Apart from the future, malleable plastics have a past, Taynton noted. For decades, researchers have known that some plastics could be malleable. But at that time, the goal was to create hard plastics that would not lose their shape.
Malleable plastics were said to have had “creep,” and “it was not looked favorably upon,” Taynton said. “Only recently, people have looked back, and it’s exactly the same phenomenon, this ‘creep,’ and ‘creep’ sounds bad.”

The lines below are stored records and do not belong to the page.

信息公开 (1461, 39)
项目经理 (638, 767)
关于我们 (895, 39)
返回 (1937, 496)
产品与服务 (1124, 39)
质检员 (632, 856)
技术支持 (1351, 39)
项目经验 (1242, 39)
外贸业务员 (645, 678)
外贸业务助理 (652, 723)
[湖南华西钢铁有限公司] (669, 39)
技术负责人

“But under our noses all this time was the ability to reuse and recycle (hard plastics), but it’s just not the direction industry went at that time. Now that our society has changed and our outlook has changed, we’re looking back at old papers,” as far back as 1954, that document different types of malleable polymers.
The CU-Boulder team’s discovery is elegantly simple, Zhang said. “It sounds like it’s straightforward, but it works really well. And that’s why industry will also show interest in that kind of technology, because they have an interest in something not exotic, not fancy, but scalable, reliable.”
The researchers are also exploring several other promising applications for their technology.
“The great thing is that this discovery is related to the chemical bond that holds the polymer together. By simply using different starting materials, one could potentially generate malleable polymers with limitless combinations of mechanical, chemical, optical, or electrical properties,” Zhang said.
Taynton noted that one of the pioneers in the field of covalent adaptive networks is another CU-Boulder faculty member, Christopher Bowman, distinguished professor of chemical and biological engineering.
Zhang has been recognized for other work as well. Last year, he won a prestigious Sloan Research Fellowship. That award recognized Zhang’s work in developing novel materials with potential applications in gas separation and storage, solar-energy conversion, chemical sensing and catalysis.
The gas-separation work could lead to new and improved mechanisms of “clean coal”—or carbon capture and sequestration—in which carbon dioxide is captured and pumped underground, where it can become inert.